(a) Le Brefe dira.... & hæreditatem suam.

Quand on acquéroit un Fief absolu, formé d'un Aleu, l'ordre d'y succéder, établi dans la famille du vendeur, se perpétuoit en celle de l'acquereur.[183] L'hérédité du fonds étoit donc l'objet de la vente comme le fonds même, & on disoit alors que c'étoit une vente d'héritage, pour la distinguer de la vente du simple usufruit.

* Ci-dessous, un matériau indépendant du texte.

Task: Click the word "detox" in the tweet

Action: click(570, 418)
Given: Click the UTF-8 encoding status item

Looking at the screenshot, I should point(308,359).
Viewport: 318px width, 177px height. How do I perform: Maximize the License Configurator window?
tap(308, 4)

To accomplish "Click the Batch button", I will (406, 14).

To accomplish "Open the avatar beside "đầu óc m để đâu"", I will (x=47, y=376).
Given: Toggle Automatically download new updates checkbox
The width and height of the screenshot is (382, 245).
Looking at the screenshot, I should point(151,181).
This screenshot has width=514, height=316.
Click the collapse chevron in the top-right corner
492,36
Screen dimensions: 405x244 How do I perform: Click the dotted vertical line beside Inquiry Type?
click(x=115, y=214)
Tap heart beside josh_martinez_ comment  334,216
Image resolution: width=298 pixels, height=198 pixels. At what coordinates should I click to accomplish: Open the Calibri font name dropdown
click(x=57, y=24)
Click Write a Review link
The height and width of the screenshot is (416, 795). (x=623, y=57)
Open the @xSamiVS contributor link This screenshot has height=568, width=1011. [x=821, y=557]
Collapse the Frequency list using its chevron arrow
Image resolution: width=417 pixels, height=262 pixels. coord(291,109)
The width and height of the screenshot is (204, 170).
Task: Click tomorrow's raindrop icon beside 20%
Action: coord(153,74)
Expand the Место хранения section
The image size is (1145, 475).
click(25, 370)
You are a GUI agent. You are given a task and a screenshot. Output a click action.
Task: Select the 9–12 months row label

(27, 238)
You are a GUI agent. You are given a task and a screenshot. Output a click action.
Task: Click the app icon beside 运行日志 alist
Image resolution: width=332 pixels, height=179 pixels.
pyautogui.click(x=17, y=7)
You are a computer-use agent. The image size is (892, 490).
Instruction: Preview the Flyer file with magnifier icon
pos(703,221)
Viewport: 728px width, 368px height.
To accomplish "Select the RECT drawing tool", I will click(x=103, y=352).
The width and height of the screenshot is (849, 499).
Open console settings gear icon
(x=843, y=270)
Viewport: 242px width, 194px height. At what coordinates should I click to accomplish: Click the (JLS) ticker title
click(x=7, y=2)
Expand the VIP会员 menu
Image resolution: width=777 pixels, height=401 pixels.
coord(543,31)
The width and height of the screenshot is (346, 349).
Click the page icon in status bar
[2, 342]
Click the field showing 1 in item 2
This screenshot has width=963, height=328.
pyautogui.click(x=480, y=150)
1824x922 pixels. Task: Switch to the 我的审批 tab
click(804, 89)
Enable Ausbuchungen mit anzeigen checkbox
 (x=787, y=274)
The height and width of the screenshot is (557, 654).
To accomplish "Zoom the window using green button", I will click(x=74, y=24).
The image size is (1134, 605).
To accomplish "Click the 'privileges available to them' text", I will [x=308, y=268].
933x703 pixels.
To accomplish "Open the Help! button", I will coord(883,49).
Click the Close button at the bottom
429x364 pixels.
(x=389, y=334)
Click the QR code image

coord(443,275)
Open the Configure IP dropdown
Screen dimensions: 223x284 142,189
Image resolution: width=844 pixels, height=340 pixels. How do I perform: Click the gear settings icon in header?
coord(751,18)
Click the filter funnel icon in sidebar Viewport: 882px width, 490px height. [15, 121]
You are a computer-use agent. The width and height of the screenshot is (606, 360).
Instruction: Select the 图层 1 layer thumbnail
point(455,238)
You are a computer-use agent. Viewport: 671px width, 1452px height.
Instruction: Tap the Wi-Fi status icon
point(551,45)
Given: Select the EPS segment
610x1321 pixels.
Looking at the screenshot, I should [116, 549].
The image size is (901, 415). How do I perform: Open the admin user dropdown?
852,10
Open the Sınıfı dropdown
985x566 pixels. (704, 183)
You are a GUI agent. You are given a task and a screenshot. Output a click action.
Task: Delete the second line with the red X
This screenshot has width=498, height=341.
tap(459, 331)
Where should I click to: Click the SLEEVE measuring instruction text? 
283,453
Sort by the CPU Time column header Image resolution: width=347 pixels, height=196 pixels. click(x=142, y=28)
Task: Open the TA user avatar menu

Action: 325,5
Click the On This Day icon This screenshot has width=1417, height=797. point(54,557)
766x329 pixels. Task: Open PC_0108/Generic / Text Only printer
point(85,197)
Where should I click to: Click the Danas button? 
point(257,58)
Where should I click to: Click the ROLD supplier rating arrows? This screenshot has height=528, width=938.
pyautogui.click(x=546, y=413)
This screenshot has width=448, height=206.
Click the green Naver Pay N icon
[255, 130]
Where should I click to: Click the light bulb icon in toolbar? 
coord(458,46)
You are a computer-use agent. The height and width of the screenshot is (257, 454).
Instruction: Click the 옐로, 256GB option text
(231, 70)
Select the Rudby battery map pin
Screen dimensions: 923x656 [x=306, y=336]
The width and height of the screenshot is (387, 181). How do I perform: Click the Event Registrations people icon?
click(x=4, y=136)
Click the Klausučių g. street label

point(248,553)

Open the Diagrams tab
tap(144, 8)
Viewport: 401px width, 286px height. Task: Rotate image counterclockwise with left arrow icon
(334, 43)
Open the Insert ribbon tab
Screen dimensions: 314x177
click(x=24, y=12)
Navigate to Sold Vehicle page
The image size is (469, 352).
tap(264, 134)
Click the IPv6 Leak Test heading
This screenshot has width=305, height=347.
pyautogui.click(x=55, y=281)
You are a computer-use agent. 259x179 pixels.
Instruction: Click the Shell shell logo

[183] Lib. de Feudis, tit. 89.

(b) Briefs.

C'étoit des Lettres du Prince, sans lesquelles on ne pouvoit intenter; sous les Ducs de Normandie, aucunes actions. Littleton nous donnera[184] dans la suite le modèle de plusieurs Brefs, dont la forme a été conservée chez les Anglois dans les Registres de la Chancellerie, & qui sont les mêmes que ceux qu'on trouve indiqués dans le Chap. 93 de l'ancien Coutumier de Normandie, & dans ceux qui y traitent de nouvelle Dessaisine, de Surdemande, de Fief & de Ferme, &c.

[184] Voyez [Sect. 76].

SECTION 10.

Et de tiels choses de queulx home poit aver un manuel occupation, (a) possession ou resceit, si come de terres, tenements, rents & hujusmodi; la home dira en count countant, en plée pledant,(b) que un tiel fuit seisie en son demesne come de fée. Més de tiels choses que ne gisont en tiel manuel occupation, &c. Si come de adwouson d'Eglise, (c) & hujusmodi, là il dira que il fuit seisie come de fée, & en Latin il est en lun cas, quod talis seisitus fuit, &c. in dominico, & en lauter, quod talis seisitus fuit ut de feodo.

SECTION 10.—TRADUCTION.

Lorsqu'il s'agit de plaider ou de se présenter en Court au sujet d'une occupation manuelle, c'est-à-dire, pour Terres, Manoirs, Rentes ou pour toute autre espece de Biens qui produisent des fruits, un revenu, ou qu'on peut occuper; le demandeur doit dire qu'il en a le domaine comme d'un fief; mais si l'objet en litige ne consiste ni en recette ni en culture, mais en honneurs, tels qu'un patronage & autres choses semblables, il dira qu'il en jouit à titre de fief & non pas qu'il en a le domaine: ce qui s'exprime ainsi en Latin pour le premier cas, quod talis seisitus fuit in dominico suo ut de feodo; & pour le second, par ces mots, quod talis seisitus fuit ut de feodo.